:: INFORMATION SUPPLIED

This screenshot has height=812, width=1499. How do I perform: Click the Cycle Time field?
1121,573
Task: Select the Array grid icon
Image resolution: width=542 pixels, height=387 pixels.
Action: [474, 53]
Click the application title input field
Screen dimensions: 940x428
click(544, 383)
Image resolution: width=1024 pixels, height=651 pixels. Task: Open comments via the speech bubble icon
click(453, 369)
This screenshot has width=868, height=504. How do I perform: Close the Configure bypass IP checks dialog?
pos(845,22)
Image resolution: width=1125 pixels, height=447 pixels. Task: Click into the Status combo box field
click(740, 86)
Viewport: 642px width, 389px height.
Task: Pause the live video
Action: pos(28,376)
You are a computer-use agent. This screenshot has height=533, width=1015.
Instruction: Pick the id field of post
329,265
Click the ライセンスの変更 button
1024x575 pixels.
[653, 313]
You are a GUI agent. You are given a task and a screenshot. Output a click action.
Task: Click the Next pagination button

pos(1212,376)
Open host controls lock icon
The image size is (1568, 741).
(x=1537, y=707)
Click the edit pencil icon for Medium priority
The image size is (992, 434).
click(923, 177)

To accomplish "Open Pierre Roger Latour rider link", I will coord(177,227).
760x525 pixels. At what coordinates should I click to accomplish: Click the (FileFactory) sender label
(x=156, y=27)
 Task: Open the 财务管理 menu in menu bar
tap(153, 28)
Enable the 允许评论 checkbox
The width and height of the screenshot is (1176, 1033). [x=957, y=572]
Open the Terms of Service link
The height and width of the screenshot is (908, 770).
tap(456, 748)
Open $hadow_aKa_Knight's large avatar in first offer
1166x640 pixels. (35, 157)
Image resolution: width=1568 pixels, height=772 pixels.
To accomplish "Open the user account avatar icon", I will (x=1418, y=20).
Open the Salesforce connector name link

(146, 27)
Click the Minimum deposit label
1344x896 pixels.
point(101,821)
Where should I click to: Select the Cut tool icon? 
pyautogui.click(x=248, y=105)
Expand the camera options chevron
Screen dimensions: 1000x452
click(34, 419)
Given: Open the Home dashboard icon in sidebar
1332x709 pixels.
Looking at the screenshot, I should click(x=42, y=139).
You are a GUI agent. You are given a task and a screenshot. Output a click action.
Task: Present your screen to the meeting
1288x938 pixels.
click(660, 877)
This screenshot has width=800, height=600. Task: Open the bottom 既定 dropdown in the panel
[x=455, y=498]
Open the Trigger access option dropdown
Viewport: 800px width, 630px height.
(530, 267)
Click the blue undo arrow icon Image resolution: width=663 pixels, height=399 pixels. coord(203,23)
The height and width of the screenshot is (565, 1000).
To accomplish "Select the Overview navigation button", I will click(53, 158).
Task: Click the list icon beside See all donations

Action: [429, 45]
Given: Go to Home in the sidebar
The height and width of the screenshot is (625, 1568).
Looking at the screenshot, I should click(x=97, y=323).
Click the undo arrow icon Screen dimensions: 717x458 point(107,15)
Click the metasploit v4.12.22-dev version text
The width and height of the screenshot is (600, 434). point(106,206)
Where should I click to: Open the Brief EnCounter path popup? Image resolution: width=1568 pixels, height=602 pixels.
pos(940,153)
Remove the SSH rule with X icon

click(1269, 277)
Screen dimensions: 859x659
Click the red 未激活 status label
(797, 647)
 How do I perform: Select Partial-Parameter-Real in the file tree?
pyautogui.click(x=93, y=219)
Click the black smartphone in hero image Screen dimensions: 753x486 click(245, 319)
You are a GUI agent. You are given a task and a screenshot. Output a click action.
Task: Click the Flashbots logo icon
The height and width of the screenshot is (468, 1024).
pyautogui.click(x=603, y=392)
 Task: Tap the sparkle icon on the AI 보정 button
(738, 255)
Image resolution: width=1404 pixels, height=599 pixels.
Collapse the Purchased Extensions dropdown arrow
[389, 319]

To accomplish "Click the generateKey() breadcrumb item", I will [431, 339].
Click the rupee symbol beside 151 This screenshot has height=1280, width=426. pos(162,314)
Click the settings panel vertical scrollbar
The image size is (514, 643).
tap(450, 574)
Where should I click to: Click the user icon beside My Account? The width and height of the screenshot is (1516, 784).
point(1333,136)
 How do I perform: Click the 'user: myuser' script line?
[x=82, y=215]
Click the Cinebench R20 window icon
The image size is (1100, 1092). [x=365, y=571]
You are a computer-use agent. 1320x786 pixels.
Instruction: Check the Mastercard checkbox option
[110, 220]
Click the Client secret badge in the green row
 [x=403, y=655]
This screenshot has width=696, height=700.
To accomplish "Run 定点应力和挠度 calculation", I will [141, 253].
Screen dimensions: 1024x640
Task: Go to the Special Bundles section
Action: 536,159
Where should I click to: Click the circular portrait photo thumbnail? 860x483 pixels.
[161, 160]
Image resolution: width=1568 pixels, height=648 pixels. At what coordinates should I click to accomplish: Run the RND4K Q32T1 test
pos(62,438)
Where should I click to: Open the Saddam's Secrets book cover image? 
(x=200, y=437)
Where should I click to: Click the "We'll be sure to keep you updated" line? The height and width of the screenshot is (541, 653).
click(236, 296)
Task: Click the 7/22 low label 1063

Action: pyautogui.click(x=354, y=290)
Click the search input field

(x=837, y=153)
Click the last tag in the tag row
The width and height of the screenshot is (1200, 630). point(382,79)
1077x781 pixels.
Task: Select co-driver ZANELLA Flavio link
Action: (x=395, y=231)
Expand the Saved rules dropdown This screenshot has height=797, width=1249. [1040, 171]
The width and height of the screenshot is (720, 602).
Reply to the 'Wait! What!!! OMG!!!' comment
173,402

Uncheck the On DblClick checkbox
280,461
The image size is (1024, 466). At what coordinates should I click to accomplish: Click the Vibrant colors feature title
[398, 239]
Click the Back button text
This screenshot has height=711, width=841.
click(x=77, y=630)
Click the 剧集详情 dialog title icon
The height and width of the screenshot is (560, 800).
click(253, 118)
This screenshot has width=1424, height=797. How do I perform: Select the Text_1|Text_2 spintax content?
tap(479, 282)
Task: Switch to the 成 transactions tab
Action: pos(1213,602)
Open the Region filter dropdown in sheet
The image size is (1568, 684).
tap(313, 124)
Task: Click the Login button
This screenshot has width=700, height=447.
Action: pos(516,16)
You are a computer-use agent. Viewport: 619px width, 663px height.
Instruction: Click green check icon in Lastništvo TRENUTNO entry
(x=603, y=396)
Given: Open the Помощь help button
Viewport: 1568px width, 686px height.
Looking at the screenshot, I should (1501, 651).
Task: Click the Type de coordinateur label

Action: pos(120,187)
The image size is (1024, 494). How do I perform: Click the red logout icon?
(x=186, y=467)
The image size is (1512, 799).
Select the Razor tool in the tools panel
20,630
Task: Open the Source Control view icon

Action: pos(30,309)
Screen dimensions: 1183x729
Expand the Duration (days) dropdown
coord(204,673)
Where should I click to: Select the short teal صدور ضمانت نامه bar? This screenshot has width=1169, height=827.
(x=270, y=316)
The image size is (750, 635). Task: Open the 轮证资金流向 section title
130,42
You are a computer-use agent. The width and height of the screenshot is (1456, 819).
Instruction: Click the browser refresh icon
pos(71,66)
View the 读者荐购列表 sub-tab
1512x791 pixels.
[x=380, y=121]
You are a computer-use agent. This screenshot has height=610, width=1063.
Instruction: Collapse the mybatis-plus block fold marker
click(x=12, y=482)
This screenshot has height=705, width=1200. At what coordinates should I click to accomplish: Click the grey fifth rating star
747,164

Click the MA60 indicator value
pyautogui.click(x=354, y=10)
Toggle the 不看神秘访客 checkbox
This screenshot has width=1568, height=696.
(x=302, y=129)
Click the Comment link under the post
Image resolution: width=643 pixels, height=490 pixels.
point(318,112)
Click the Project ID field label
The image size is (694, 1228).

::::

● **INSTRUCTIONS FOR THE TASK**
Only an exact copy of the entries above will do.

● **FINISHED EXERCISE**
This screenshot has height=812, width=1499. How do I perform: Click the Cycle Time field?
1121,573
Task: Select the Array grid icon
Image resolution: width=542 pixels, height=387 pixels.
Action: [474, 53]
Click the application title input field
Screen dimensions: 940x428
click(544, 383)
Image resolution: width=1024 pixels, height=651 pixels. Task: Open comments via the speech bubble icon
click(453, 369)
This screenshot has width=868, height=504. How do I perform: Close the Configure bypass IP checks dialog?
pos(845,22)
Image resolution: width=1125 pixels, height=447 pixels. Task: Click into the Status combo box field
click(740, 86)
Viewport: 642px width, 389px height.
Task: Pause the live video
Action: pos(28,376)
You are a computer-use agent. This screenshot has height=533, width=1015.
Instruction: Pick the id field of post
329,265
Click the ライセンスの変更 button
1024x575 pixels.
[653, 313]
You are a GUI agent. You are given a task and a screenshot. Output a click action.
Task: Click the Next pagination button

pos(1212,376)
Open host controls lock icon
The image size is (1568, 741).
(x=1537, y=707)
Click the edit pencil icon for Medium priority
The image size is (992, 434).
click(923, 177)

To accomplish "Open Pierre Roger Latour rider link", I will coord(177,227).
760x525 pixels. At what coordinates should I click to accomplish: Click the (FileFactory) sender label
(x=156, y=27)
 Task: Open the 财务管理 menu in menu bar
tap(153, 28)
Enable the 允许评论 checkbox
The width and height of the screenshot is (1176, 1033). [x=957, y=572]
Open the Terms of Service link
The height and width of the screenshot is (908, 770).
tap(456, 748)
Open $hadow_aKa_Knight's large avatar in first offer
1166x640 pixels. (35, 157)
Image resolution: width=1568 pixels, height=772 pixels.
To accomplish "Open the user account avatar icon", I will (x=1418, y=20).
Open the Salesforce connector name link

(146, 27)
Click the Minimum deposit label
1344x896 pixels.
point(101,821)
Where should I click to: Select the Cut tool icon? 
pyautogui.click(x=248, y=105)
Expand the camera options chevron
Screen dimensions: 1000x452
click(34, 419)
Given: Open the Home dashboard icon in sidebar
1332x709 pixels.
Looking at the screenshot, I should click(x=42, y=139).
You are a GUI agent. You are given a task and a screenshot. Output a click action.
Task: Present your screen to the meeting
1288x938 pixels.
click(660, 877)
This screenshot has width=800, height=600. Task: Open the bottom 既定 dropdown in the panel
[x=455, y=498]
Open the Trigger access option dropdown
Viewport: 800px width, 630px height.
(530, 267)
Click the blue undo arrow icon Image resolution: width=663 pixels, height=399 pixels. coord(203,23)
The height and width of the screenshot is (565, 1000).
To accomplish "Select the Overview navigation button", I will click(53, 158).
Task: Click the list icon beside See all donations

Action: [429, 45]
Given: Go to Home in the sidebar
The height and width of the screenshot is (625, 1568).
Looking at the screenshot, I should click(x=97, y=323).
Click the undo arrow icon Screen dimensions: 717x458 point(107,15)
Click the metasploit v4.12.22-dev version text
The width and height of the screenshot is (600, 434). point(106,206)
Where should I click to: Open the Brief EnCounter path popup? Image resolution: width=1568 pixels, height=602 pixels.
pos(940,153)
Remove the SSH rule with X icon

click(1269, 277)
Screen dimensions: 859x659
Click the red 未激活 status label
(797, 647)
 How do I perform: Select Partial-Parameter-Real in the file tree?
pyautogui.click(x=93, y=219)
Click the black smartphone in hero image Screen dimensions: 753x486 click(245, 319)
You are a GUI agent. You are given a task and a screenshot. Output a click action.
Task: Click the Flashbots logo icon
The height and width of the screenshot is (468, 1024).
pyautogui.click(x=603, y=392)
 Task: Tap the sparkle icon on the AI 보정 button
(738, 255)
Image resolution: width=1404 pixels, height=599 pixels.
Collapse the Purchased Extensions dropdown arrow
[389, 319]

To accomplish "Click the generateKey() breadcrumb item", I will [431, 339].
Click the rupee symbol beside 151 This screenshot has height=1280, width=426. pos(162,314)
Click the settings panel vertical scrollbar
The image size is (514, 643).
tap(450, 574)
Where should I click to: Click the user icon beside My Account? The width and height of the screenshot is (1516, 784).
point(1333,136)
 How do I perform: Click the 'user: myuser' script line?
[x=82, y=215]
Click the Cinebench R20 window icon
The image size is (1100, 1092). [x=365, y=571]
You are a computer-use agent. 1320x786 pixels.
Instruction: Check the Mastercard checkbox option
[110, 220]
Click the Client secret badge in the green row
 [x=403, y=655]
This screenshot has width=696, height=700.
To accomplish "Run 定点应力和挠度 calculation", I will [141, 253].
Screen dimensions: 1024x640
Task: Go to the Special Bundles section
Action: 536,159
Where should I click to: Click the circular portrait photo thumbnail? 860x483 pixels.
[161, 160]
Image resolution: width=1568 pixels, height=648 pixels. At what coordinates should I click to accomplish: Run the RND4K Q32T1 test
pos(62,438)
Where should I click to: Open the Saddam's Secrets book cover image? 
(x=200, y=437)
Where should I click to: Click the "We'll be sure to keep you updated" line? The height and width of the screenshot is (541, 653).
click(236, 296)
Task: Click the 7/22 low label 1063

Action: pyautogui.click(x=354, y=290)
Click the search input field

(x=837, y=153)
Click the last tag in the tag row
The width and height of the screenshot is (1200, 630). point(382,79)
1077x781 pixels.
Task: Select co-driver ZANELLA Flavio link
Action: (x=395, y=231)
Expand the Saved rules dropdown This screenshot has height=797, width=1249. [1040, 171]
The width and height of the screenshot is (720, 602).
Reply to the 'Wait! What!!! OMG!!!' comment
173,402

Uncheck the On DblClick checkbox
280,461
The image size is (1024, 466). At what coordinates should I click to accomplish: Click the Vibrant colors feature title
[398, 239]
Click the Back button text
This screenshot has height=711, width=841.
click(x=77, y=630)
Click the 剧集详情 dialog title icon
The height and width of the screenshot is (560, 800).
click(253, 118)
This screenshot has width=1424, height=797. How do I perform: Select the Text_1|Text_2 spintax content?
tap(479, 282)
Task: Switch to the 成 transactions tab
Action: pos(1213,602)
Open the Region filter dropdown in sheet
The image size is (1568, 684).
tap(313, 124)
Task: Click the Login button
This screenshot has width=700, height=447.
Action: pos(516,16)
You are a computer-use agent. Viewport: 619px width, 663px height.
Instruction: Click green check icon in Lastništvo TRENUTNO entry
(x=603, y=396)
Given: Open the Помощь help button
Viewport: 1568px width, 686px height.
Looking at the screenshot, I should (1501, 651).
Task: Click the Type de coordinateur label

Action: pos(120,187)
The image size is (1024, 494). How do I perform: Click the red logout icon?
(x=186, y=467)
The image size is (1512, 799).
Select the Razor tool in the tools panel
20,630
Task: Open the Source Control view icon

Action: pos(30,309)
Screen dimensions: 1183x729
Expand the Duration (days) dropdown
coord(204,673)
Where should I click to: Select the short teal صدور ضمانت نامه bar? This screenshot has width=1169, height=827.
(x=270, y=316)
The image size is (750, 635). Task: Open the 轮证资金流向 section title
130,42
You are a computer-use agent. The width and height of the screenshot is (1456, 819).
Instruction: Click the browser refresh icon
pos(71,66)
View the 读者荐购列表 sub-tab
1512x791 pixels.
[x=380, y=121]
You are a computer-use agent. This screenshot has height=610, width=1063.
Instruction: Collapse the mybatis-plus block fold marker
click(x=12, y=482)
This screenshot has height=705, width=1200. At what coordinates should I click to accomplish: Click the grey fifth rating star
747,164

Click the MA60 indicator value
pyautogui.click(x=354, y=10)
Toggle the 不看神秘访客 checkbox
This screenshot has width=1568, height=696.
(x=302, y=129)
Click the Comment link under the post
Image resolution: width=643 pixels, height=490 pixels.
point(318,112)
Click the Project ID field label
The image size is (694, 1228).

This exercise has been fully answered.